What needs to be done:
Rewrite the listing from the line containing "You are a computer-use agent. Image" down to the line containing "Instruction: Click help", replacing "help icon" with "info icon" and leaving everything else unchanged.

Supplied entries:
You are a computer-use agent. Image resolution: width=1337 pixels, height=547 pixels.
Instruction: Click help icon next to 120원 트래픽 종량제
...
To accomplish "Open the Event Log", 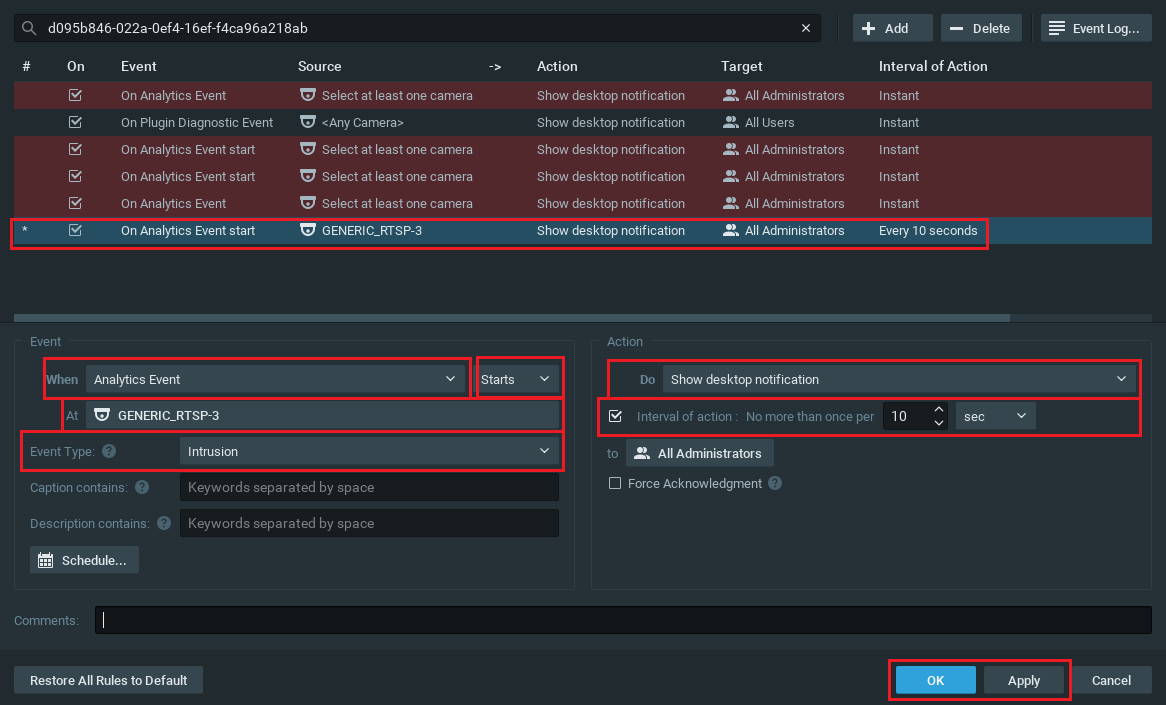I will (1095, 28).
* * *
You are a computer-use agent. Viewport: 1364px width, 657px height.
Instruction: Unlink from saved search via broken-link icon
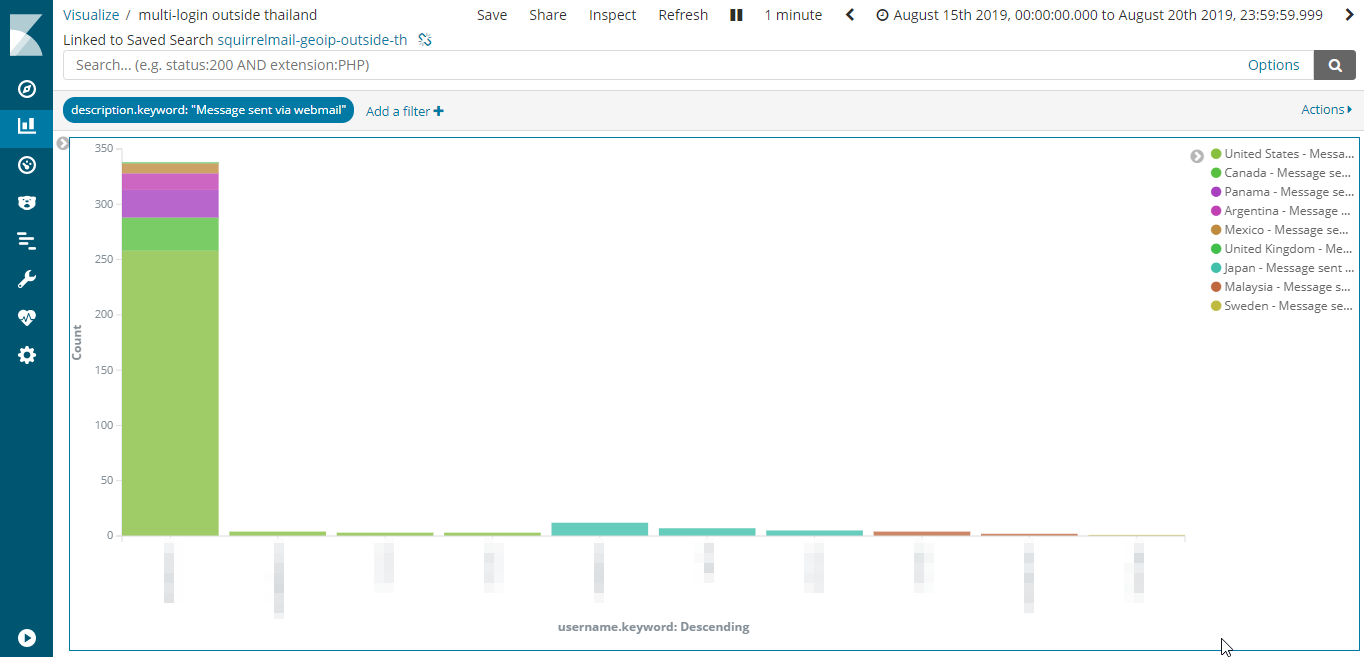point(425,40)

Reply:
You are a computer-use agent. Image resolution: width=1337 pixels, height=547 pixels.
Instruction: Click info icon next to 120원 트래픽 종량제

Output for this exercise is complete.